Stranger: "Hello, this is [name] calling from BankWest and I'd like to talk to you regarding a personal banking matter. So that we can both be sure we're talking to the right person, could I ask you to call us back on the freecall number as listed on our website or the back of your card? As you know, we encourage our customers to practice secure phone banking."

Me: "Certainly. I'd love to call back. I think I know what it's about. Is it OK if I call you back in, say, two or three hours?"

Stranger: "Yes, it is. Would you like us to give you a reminder tomorrow if you don't call us back by then?"

Me: "Yes, that might be quite useful, I am rather busy today. Thank you"

Stranger: "Thank you. And have a nice day"

Me: "You too"

Isn't that better? Happy Banking for the win. It's much more secure, and it requires little change to how things currently work, but it WILL train your customers into being a little more sensible with their PII, which after all is the lifeblood of any competently-executed identity theft scam.

Oh, there are other ways we could do it. We could do a two-way handshake on the initial phone call, but that would require me to pre-arrange a passphrase of some sort for the purpose, which you'd have to securely store. Or you could provide me with some sort of physical token such as RSA, but that's rather expensive and logistically difficult.

Or (and I like this one merely for its technical aspects) you could have a simple smartphone app or web applet which acts as a trusted key provider for mutual authentication keys. You read me a one-off code, I tap it into my app (or the Bankwest website), which verifies it and returns me two codes. One code I can read back to you, which you can then verify at your end, reading a final code back to me which should match my second code from the app, thereby completing the transaction. Yes, we could do a form of syncronous telephone Kerberos.

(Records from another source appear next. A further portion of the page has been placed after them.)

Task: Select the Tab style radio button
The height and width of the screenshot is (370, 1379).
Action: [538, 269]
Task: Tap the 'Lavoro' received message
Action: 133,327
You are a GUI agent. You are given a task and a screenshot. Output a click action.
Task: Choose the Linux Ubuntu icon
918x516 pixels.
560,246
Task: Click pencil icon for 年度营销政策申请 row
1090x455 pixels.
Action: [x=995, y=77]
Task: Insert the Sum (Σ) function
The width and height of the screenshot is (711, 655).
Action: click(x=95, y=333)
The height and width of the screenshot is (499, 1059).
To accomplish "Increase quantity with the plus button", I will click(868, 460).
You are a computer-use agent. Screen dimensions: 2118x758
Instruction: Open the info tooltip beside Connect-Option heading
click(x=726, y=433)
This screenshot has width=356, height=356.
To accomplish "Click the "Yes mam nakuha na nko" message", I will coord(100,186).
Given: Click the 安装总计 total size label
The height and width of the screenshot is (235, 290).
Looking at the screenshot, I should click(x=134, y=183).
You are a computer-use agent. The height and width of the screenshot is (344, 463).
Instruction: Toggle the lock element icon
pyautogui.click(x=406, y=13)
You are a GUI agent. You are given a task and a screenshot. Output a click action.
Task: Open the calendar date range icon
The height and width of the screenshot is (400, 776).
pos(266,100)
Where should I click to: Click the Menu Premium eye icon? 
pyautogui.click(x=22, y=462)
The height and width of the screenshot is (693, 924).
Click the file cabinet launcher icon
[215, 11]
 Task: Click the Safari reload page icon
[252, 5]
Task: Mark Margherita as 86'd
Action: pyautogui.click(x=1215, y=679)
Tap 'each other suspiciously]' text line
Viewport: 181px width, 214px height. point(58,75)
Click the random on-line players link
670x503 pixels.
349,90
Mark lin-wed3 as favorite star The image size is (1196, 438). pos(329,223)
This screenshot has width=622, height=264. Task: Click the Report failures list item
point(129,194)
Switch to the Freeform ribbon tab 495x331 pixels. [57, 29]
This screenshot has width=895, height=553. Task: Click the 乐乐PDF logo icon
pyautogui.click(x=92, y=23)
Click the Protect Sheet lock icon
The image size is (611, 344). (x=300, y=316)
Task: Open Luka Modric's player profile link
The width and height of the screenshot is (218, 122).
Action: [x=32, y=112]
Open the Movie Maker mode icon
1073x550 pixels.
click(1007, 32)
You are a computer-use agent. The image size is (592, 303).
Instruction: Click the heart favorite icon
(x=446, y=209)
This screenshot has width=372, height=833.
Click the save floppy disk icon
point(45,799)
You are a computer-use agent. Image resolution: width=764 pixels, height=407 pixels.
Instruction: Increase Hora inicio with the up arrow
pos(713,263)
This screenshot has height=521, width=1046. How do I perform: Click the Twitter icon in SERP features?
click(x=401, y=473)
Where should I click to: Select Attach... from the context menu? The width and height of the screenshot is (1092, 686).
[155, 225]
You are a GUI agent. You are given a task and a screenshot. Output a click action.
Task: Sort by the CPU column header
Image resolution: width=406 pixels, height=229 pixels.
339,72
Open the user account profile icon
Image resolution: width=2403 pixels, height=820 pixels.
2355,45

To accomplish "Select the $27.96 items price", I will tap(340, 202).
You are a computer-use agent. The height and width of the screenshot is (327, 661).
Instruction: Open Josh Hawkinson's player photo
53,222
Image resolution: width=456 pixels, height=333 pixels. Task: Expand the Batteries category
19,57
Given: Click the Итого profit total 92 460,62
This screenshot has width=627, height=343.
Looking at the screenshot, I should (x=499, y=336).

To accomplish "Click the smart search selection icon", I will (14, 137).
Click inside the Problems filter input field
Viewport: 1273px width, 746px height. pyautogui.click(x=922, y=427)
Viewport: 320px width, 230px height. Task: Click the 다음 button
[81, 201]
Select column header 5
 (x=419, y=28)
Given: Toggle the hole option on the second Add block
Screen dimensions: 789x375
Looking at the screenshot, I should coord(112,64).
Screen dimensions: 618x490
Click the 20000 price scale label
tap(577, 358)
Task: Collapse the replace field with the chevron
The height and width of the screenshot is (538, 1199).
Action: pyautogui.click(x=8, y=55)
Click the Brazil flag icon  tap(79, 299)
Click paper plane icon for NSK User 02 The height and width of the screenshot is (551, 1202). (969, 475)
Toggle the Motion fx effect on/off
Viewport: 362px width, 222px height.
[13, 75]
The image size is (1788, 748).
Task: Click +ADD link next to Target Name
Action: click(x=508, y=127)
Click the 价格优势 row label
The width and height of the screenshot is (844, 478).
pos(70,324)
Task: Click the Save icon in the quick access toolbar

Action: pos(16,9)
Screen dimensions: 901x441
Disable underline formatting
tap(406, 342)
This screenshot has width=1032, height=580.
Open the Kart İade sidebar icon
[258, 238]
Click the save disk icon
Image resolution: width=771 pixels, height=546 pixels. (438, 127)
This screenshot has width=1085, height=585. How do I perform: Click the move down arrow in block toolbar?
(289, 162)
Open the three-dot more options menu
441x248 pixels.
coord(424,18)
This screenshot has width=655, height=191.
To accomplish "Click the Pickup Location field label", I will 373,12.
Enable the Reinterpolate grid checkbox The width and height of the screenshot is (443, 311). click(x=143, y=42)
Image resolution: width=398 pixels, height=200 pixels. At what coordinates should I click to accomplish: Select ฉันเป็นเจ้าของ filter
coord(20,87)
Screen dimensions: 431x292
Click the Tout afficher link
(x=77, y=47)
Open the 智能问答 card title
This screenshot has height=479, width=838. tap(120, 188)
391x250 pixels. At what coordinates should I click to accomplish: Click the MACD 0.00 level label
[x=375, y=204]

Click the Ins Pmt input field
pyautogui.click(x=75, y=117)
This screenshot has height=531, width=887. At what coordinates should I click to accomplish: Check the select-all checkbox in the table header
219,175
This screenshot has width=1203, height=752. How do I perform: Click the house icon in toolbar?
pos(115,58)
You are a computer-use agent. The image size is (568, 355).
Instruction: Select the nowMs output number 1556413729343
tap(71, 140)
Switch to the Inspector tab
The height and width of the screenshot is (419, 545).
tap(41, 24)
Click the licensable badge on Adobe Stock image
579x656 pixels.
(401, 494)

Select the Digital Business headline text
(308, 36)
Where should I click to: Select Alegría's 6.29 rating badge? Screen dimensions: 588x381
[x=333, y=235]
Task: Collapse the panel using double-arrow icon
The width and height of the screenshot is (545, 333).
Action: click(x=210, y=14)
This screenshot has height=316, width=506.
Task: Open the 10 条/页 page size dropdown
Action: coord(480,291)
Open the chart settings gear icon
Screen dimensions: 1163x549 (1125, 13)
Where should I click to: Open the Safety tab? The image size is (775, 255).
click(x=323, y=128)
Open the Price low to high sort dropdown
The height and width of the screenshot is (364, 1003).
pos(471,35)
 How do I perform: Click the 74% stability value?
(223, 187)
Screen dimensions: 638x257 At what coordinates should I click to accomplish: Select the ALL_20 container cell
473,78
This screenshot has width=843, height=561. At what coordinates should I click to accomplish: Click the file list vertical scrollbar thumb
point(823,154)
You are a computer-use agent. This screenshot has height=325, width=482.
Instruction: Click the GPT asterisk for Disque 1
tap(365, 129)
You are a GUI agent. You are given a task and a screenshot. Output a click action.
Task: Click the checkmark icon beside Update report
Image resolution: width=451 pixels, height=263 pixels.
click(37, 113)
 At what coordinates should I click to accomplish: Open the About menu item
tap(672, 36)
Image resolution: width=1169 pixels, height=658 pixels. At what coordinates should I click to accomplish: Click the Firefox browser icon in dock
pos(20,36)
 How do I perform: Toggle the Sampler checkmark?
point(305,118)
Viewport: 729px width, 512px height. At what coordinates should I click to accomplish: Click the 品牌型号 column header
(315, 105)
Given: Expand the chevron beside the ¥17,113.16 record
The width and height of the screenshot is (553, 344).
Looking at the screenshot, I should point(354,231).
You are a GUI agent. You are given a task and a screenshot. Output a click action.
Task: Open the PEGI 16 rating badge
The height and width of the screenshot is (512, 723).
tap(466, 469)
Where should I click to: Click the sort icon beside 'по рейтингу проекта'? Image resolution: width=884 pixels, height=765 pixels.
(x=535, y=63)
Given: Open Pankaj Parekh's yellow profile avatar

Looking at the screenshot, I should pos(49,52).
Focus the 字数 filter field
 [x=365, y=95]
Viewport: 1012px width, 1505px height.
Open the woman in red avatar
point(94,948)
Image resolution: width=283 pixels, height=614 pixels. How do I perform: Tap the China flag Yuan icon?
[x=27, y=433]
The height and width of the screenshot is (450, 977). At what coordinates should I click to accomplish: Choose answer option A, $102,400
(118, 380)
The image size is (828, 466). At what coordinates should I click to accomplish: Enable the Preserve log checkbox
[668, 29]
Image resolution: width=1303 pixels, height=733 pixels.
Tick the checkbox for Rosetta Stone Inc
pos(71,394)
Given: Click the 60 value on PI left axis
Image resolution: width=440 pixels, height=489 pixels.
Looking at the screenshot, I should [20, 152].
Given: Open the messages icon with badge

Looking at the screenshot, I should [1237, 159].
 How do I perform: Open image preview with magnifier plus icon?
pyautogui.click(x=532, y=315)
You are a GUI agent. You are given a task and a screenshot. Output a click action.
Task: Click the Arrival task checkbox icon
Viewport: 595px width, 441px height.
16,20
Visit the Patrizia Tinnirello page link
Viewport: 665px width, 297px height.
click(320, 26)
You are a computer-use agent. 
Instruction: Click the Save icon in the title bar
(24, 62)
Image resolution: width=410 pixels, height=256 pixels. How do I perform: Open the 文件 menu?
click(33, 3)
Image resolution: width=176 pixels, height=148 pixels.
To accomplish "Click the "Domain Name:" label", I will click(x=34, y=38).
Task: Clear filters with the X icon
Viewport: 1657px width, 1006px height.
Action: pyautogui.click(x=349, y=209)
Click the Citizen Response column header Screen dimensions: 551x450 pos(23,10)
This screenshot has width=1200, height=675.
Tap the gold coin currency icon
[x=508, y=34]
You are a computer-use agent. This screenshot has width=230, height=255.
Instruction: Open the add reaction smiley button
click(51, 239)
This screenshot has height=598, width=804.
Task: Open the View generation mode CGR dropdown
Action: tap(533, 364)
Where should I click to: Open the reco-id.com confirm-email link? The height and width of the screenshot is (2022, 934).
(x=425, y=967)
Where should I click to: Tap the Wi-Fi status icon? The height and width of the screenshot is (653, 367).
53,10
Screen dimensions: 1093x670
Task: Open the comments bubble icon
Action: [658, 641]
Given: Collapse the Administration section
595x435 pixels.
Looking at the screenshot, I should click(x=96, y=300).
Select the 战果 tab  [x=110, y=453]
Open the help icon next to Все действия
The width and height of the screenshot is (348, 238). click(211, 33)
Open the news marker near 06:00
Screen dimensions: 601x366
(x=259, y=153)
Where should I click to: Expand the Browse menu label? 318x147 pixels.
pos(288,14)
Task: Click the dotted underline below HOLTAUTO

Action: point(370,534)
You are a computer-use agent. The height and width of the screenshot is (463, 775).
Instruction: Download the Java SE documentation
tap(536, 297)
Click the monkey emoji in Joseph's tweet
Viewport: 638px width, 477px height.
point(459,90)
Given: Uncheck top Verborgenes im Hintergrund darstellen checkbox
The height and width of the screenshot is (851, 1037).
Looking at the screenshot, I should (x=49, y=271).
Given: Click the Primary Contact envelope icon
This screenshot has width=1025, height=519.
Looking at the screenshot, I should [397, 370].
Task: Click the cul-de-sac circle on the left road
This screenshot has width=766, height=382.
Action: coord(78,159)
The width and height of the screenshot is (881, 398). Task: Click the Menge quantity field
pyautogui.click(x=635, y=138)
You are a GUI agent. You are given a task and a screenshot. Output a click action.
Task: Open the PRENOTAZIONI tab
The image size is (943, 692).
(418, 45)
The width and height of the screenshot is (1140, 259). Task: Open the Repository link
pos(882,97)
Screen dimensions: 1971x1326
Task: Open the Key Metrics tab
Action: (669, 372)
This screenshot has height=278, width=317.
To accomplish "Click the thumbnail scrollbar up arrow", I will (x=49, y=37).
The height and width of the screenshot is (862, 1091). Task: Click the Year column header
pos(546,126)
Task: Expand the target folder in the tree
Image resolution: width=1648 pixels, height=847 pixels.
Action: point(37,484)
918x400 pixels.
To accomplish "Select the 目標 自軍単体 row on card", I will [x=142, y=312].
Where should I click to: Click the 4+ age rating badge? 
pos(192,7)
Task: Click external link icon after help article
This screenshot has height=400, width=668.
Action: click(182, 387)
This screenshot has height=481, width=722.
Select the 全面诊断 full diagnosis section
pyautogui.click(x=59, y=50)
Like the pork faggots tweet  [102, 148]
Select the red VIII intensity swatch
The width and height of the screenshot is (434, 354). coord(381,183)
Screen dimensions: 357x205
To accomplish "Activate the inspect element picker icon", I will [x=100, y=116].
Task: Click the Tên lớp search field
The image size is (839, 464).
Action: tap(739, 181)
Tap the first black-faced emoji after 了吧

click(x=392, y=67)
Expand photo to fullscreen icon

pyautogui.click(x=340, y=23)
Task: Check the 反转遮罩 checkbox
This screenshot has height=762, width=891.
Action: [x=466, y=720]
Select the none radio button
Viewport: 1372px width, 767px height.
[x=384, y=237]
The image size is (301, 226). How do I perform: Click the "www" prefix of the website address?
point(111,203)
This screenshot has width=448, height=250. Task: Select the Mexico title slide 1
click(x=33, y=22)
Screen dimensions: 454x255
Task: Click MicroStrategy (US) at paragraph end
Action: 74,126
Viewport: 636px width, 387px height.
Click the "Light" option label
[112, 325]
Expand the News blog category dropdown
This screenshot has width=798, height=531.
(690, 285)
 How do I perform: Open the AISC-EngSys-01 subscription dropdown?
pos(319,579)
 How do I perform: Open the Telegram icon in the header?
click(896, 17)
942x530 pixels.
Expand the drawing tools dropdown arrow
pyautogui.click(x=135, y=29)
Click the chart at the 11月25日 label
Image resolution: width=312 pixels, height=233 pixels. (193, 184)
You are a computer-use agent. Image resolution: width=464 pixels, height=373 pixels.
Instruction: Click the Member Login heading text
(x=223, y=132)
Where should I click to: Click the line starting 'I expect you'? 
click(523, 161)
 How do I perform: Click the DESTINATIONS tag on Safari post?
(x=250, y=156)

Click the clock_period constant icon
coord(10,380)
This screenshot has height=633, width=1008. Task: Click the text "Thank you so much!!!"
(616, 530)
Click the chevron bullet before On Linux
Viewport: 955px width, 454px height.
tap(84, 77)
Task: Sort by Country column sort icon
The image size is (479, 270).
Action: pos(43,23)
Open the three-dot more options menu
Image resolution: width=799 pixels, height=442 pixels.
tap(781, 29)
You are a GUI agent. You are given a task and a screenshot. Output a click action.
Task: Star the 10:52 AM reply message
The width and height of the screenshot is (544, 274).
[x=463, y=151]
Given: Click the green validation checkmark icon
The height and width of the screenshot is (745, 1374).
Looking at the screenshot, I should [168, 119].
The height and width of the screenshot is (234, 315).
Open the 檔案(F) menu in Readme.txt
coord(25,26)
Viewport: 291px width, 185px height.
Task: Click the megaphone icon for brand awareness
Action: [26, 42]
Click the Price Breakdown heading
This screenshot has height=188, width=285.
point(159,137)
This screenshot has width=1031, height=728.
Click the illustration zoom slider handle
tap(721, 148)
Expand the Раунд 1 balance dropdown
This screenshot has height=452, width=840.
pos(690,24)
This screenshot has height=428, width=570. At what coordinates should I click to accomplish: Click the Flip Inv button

These are all workable, but admittedly slightly complex options.

Or you could just have an identifiable caller ID on your initial contact, but I think the callback model requires the least re-engineering.

Feel free to implement this at your earliest convenience. I shall not, at this time, be charging a consultancy fee for information contained in this blog post, but I reserve the right to yell down the phone continually if nothing changes. And since I have whinged about this before, consider this a second strike. The third one may be less polite. Do not ask me for my date of birth over an unsecured channel again.

And finally, just a little excerpt from the January 2005 Financial Services Technology Consortium (now BITSReport:

"Better institution-to-customer authentication would prevent attackers from successfully impersonating financial institutions to steal customers' account credentials; and better customer-to-institution authentication would prevent attackers from successfully impersonating customers to financial institutions in order to perpetrate fraud."